REQUIRED ACTION:
A faithful copy is required. Print each line of the data exactly and omit the pictures.

SOURCE DATA:
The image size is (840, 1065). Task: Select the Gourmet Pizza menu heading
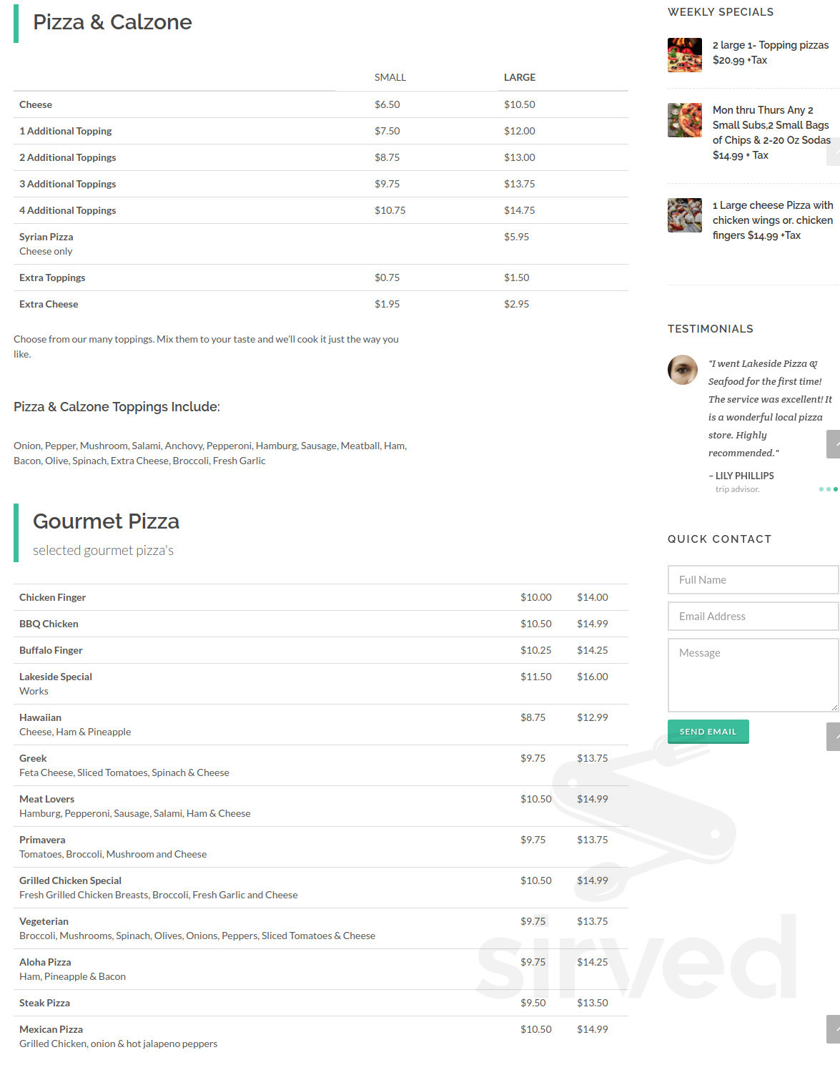point(106,521)
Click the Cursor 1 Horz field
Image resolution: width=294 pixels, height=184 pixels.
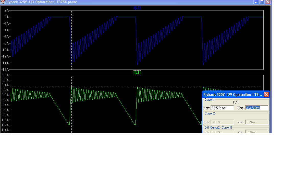click(222, 108)
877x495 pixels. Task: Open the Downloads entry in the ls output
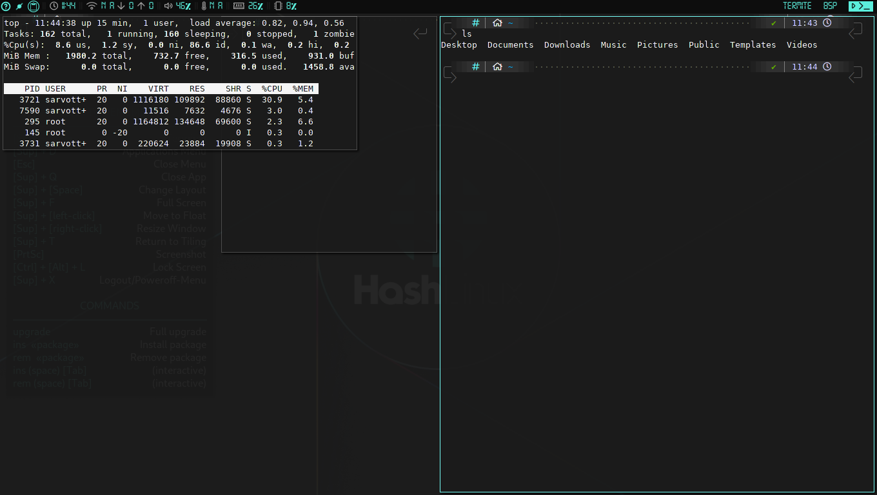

EXPECTED ANSWER:
The image size is (840, 1065). Task: Select the Gourmet Pizza menu heading
point(106,521)
Click the Cursor 1 Horz field
Image resolution: width=294 pixels, height=184 pixels.
click(222, 108)
877x495 pixels. Task: Open the Downloads entry in the ls output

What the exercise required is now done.